Buah Busuk dan Makanan Basi hingga Sering Telat, MBG di Tana Toraja Disebut Amburadul dan Rugikan Siswa

3 hours ago 2
Potongan video seorang siswa memperlihatkan buah salak busuk dari MBG.

Fajar.co.id, Toraja -- Program Makan Bergizi Gratis (MBG) di Kabupaten Tana Toraja dan Toraja Utara menuai protes warga.

Pelaksanaannya dinilai amburadul, dengan keluhan utama soal makanan yang kerap basi dan pengantaran yang terlambat ke sekolah-sekolah.

Jadwal pengiriman yang molor seringkali tak sesuai dengan waktu istirahat siswa. Ada kalanya, makanan baru tiba saat jam pelajaran hampir berakhir, atau bahkan saat anak-anak sudah masuk kelas lagi. Hal ini tentu membuat program yang seharusnya bermanfaat jadi sia-sia.

Buah Salak Busuk yang Bikin Heboh

Keluhan ini kian santer setelah sebuah video viral di media sosial Rabu lalu. Video itu memperlihatkan buah salak busuk yang didistribusikan Satuan Pelayanan Pemenuhan Gizi (SPGG) Pantan Makale ke sejumlah sekolah.
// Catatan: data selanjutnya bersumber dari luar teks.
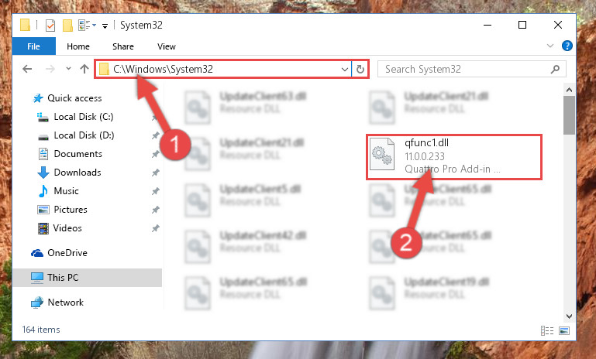Unpin Downloads from Quick access
The image size is (596, 359).
[x=155, y=173]
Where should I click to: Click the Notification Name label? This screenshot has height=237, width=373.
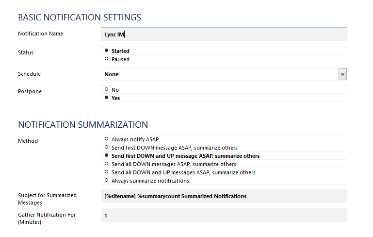tap(40, 34)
Meski pihak sekolah berusaha menghapus video tersebut, tapi sudah terlambat. Kabar itu menyebar cepat.

Menanggapi hal itu, seorang petugas SPGG Pantan Makale yang enggan disebut namanya membenarkan kejadiannya. Ia mengklaim pihaknya sudah mengambil langkah cepat. "Kami sudah ganti buahnya saat itu juga. Soal itu sudah selesai," jelasnya.

Kekecewaan Orang Tua dan Permintaan Transparansi

Namun begitu, bagi para orang tua, masalahnya tidak selesai begitu saja. Ani, wali murid di Kota Makale yang anaknya menerima buah busuk itu, mengungkapkan kekecewaannya.
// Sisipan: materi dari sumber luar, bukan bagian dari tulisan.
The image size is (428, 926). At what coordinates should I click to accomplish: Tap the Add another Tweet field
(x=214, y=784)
“Tentu saya kecewa. Untung saja keponakan saya tidak makan makanan yang busuk itu dan melapor ke saya waktu itu,” ujarnya kepada Harian Fajar, Jumat siang (13/2/2026).

Ia mendorong agar pengawasan program ini diperketat. “Semua harus terbuka. jangan ada ditutup-tutupi. Jangan sampai pihak sekolah dibungkam secara halus oleh pihak SPPG,” tuturnya lagi.